We build a CNN based on the conditional generative adversarial network (cGAN) framework, consisting of two sub-networks, the generator and the discriminator. The generator network uses the UNet architecture [11] with densely connected convolutional blocks (DenseNet) [43] to output high-resolution phase image. The discriminator network distinguishes if the output is real or fake. We compare five variants of the network, which differ by the input measurements using different illumination patterns corresponding to different Fourier coverages. Similar to the traditional FPM, the darkfield measurements lead to spatial resolution improvement in the reconstruction. To further refine the network, we introduce a mixed loss function that takes a weighted Fourier domain loss, in addition to the standard image domain loss for the generator and the adversarial loss for the discriminator. We show that this novel weighted Fourier domain loss leads to improved recovery of high frequency information. We demonstrate our technique using live Hela cell FPM video data from [29]. We quantitatively assess the performance of our CNN technique over time against those from traditional FPM results, and found that the ‘generalization’ degradation of the reconstructed phase is small over the entire time course (>4 hours).

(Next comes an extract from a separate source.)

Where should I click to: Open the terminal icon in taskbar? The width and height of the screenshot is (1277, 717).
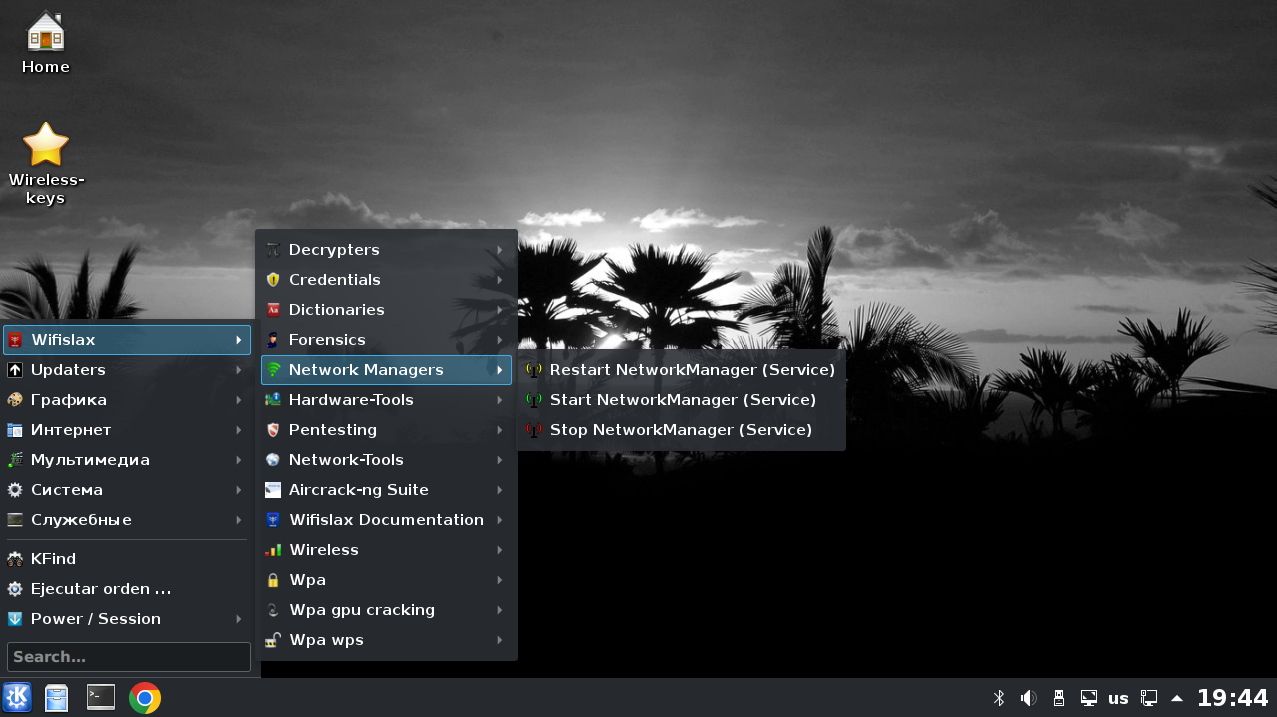[101, 698]
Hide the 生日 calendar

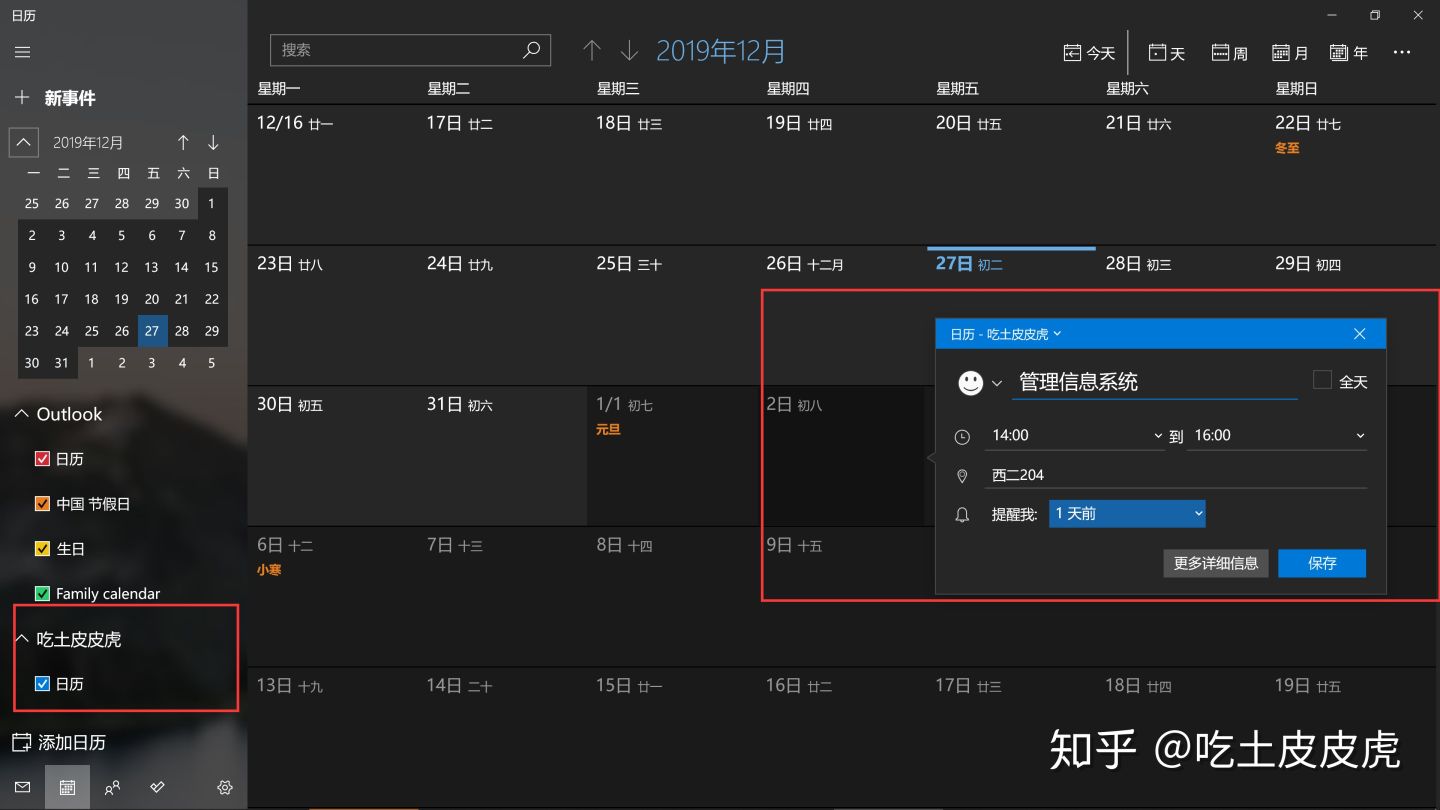coord(44,548)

The training is performed on a PC Intel core i7, 32 GB RAM, NVIDIA GeForce Titan XP for ∼16 hours using Keras/Tensorflow framework. Once the network is trained, reconstructing a 12800×10800 pixels phase image requires only ∼25 seconds, which is approximately 50× faster than the model-based FPM algorithm [29].

Our technique demonstrates a promising deep learning approach to continuously image large live-cell populations over extended time and gather spatial and temporal information with sub-cellular resolution. Compare to existing FPM [29, 30], this CNN approach significantly improves the overall throughput by reducing both the acquisition and computation times, and with less data requirement. The CNN reconstructed phase image provides high spatial resolution, wide FOV, and low noise-induced artifacts. We also show the flexibility in reconstructing other cell types using transfer learning, which makes our technique appealing to broad applications.

2. Method

2.1. Conditional generative adversarial network (cGAN)

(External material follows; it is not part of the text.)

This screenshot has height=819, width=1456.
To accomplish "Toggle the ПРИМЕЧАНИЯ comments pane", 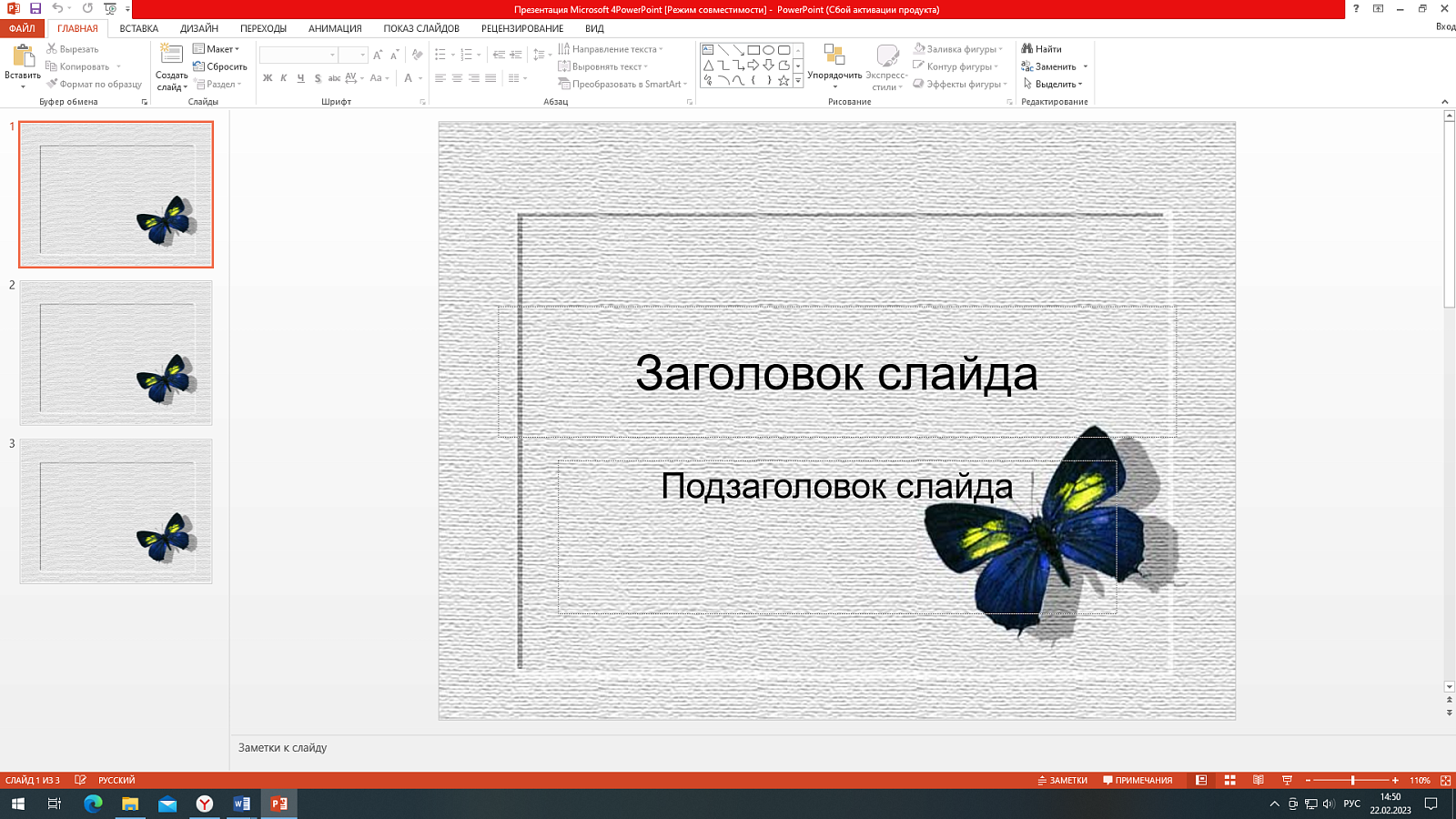I will click(1138, 780).
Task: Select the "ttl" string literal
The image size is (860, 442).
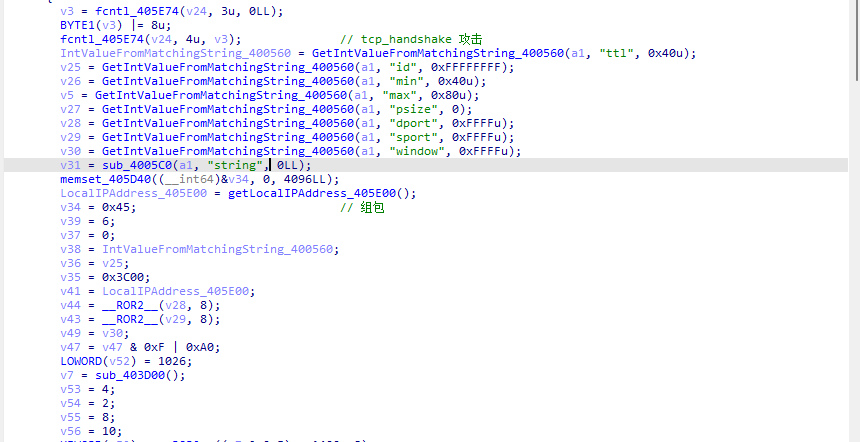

Generally speaking, the proposed CNN based FPM reconstruction algorithm takes a set of low-resolution intensity images I_α as the network input and output a single high-resolution phase image ϕ_G. The intensity images I_α are captured from illuminating the sample from α different illumination angles (LEDs) [Fig. 1(a)], in which α_BF are brightfield (BF) and α_DF are darkfield (DF) (Fig. 2). In the training stage, the ground truth phase image is fed into the CNN, which is obtained from the reconstructed high-resolution phase ϕ_FPM from the FPM algorithm in [29] [Fig. 1(b)]. A key feature of the FPM is to reconstruct a high-resolution phase image using a set of low-resolution intensity images. The resolution enhancement factor is r in each dimension. To obtain the ground truth, it needed to capture the full FPM dataset, containing 173 images [29]. Since our DL scheme only requires training for the first ‘FPM frame’, the rest of the frame only requires α(< 173) images, which allows reducing the acquisition time, especially in a time-series experiment. We denote the set of α low-resolution images I_α as a tensor of dimension W × H × α and the corresponding ground truth ϕ_FPM a tensor of dimension rW × rH × 1 [Fig. 1(b)].

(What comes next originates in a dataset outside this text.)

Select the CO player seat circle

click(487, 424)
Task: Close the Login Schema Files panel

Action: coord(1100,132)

Fig. 1 The workflow of the proposed deep learning based Fourier ptychography video reconstruction. (A) The intensity data is captured by illuminating the sample from different angles with an LED array. (B) Training CNN to reconstruct high-resolution phase images. The input to the CNN are low-resolution intensity images; the output of the CNN is the ground truth phase image reconstructed using the traditional FPM algorithm in [29]. The network is then trained by optimizing network’s parameters that minimizes a loss function calculated based on the network’s predicted output and the ground truth. (C) The network is fully trained using the first dataset at 0 min, then can be used to predict phase videos of dynamic cell samples frame by frame.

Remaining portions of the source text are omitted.